With war in Ukraine, Europeans are worried a key source of their food, Russia and Ukraine, is at risk.

They are right to be concerned. Food is a strategic resource but European countries chose to embrace higher cost lower yield alternatives to modern agriculture at home because they got cheap food from the east.

If an additional 290,000,000,000 loaves of bread were available, that would ease the strain worldwide. That is how much wheat is lost each year due to pests and diseases that the so-called organic process can't prevent. But science can.

Researchers have assembled the highest quality genome of a key South African wheat cultivar called Kariega, which has robust resistance to stripe rust, one of the three species of wheat rust. Using this genome, the researchers identified and cloned a key gene that confers stripe rust resistance. That stops disease spread in its tracks.



Credit: KAUST.

Unlike humans, plants don’t have an adaptive immune system that helps them ‘memorize’ past infections. Instead, their ability to withstand specific diseases is encoded by disease resistance genes. But wheat also has a gigantic genome, 5X that of humans, which makes pinpointing the location of a specific gene a challenge.

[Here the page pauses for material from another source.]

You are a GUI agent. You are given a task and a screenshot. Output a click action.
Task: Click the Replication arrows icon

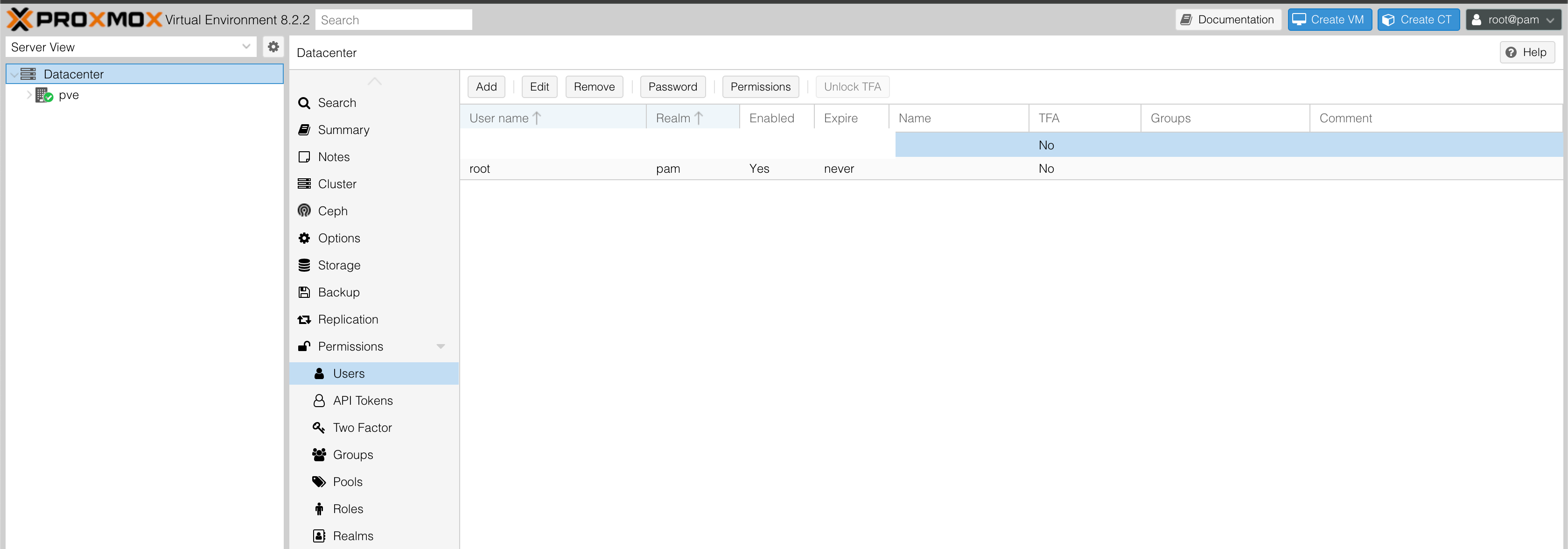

Add in the fact that disease resistance genes often differ between wheat cultivars and keeping wheat affordable even during war is daunting.

The team identified the stripe rust resistance gene as Yr27, which they then cloned to study the gene function and molecular mechanisms of resistance. In future, the cloned genes could be transferred to cultivars during breeding, and could even be modified to alter a plant’s disease recognition and resistance.

“We were excited to discover that Yr27 is a version, or allele, of a known leaf rust resistance gene,” says Naveenkumar Athiyannan of King Abdullah University of Science  &  Technology in Arabia. “Now that we know the exact sequences of both alleles, we may be able to engineer a new version of the gene that recognizes both diseases simultaneously.”

The long-term goal is to clone the 400 resistance genes found in wheat, providing scientists with a real shot at eradicating major wheat diseases. Will environmental NGOs and the politicians they influence in Europe embrace science, though? History shows they will not, and that means their control over Africa will prevent uptake there as well.